Slashdot is a technology news and discussion website, launched in 1997 by Rob Malda under the tagline “News for Nerds. Stuff that Matters.” Its own FAQ describes it as “the oldest tech news and discussion site on the web,” running on open-source software whose name expands to Slashdot-Like Automated Story-Telling Homepage. For years it was the dominant gathering place for programmers, system administrators, and free-software advocates, and an early proving ground for community-driven news.

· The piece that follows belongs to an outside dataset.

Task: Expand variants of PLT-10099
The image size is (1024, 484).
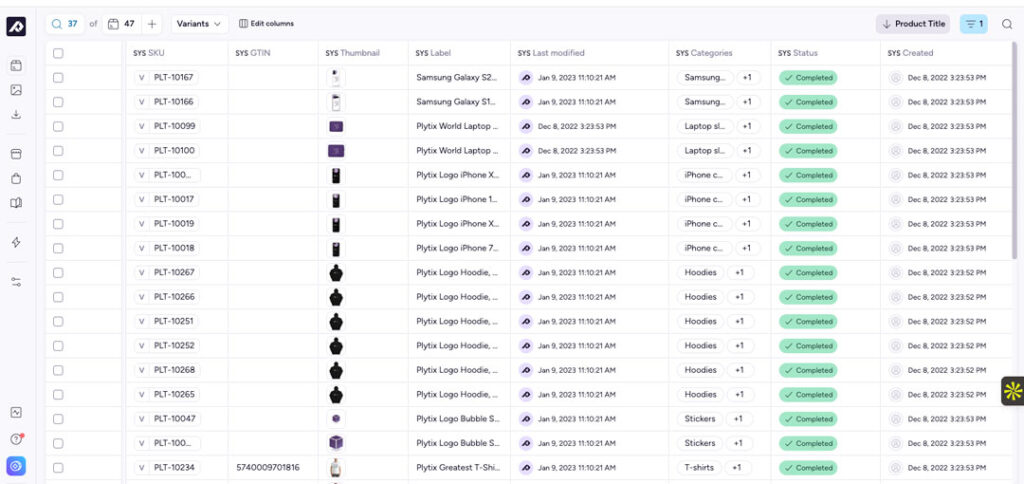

The site’s lasting technical contribution is its comment moderation system. Rather than relying solely on paid editors, Slashdot distributes moderation power to its readers. The FAQ explains that the system periodically grants eligible users “tokens,” and that accumulating enough tokens turns a reader into a temporary moderator who can rate individual comments up or down on a numeric scale. Readers can then set a display threshold to hide low-scored noise, an early, influential answer to the problem of signal versus noise in large public forums.
Tied to moderation is karma, a per-user reputation score. The Slashdot FAQ defines it directly: “Your karma is a reference that primarily represents how your comments have been moderated.” Karma rises when one’s comments are moderated up or a story submission is accepted, and it helps determine who is eligible to moderate, creating a feedback loop intended to put judgment in the hands of consistently constructive participants.
To guard against abuse of that power, Slashdot introduced meta-moderation, or “moderating the moderation.” As the FAQ puts it, meta-moderation “seeks to increase fairness by letting logged-in users rate the rating of randomly selected comment posts.” Established accounts review whether past moderation decisions were fair or unfair, and those judgments feed back into who keeps the privilege to moderate. The layered design influenced reputation and trust systems across the later web.
Slashdot also gave its name to a phenomenon: the “Slashdot effect,” the traffic surge that overwhelmed a small website when it was linked from the front page. In an era before content delivery networks were commonplace, being “slashdotted” routinely took servers offline, an early demonstration of the load that a single popular aggregator could direct at the rest of the internet.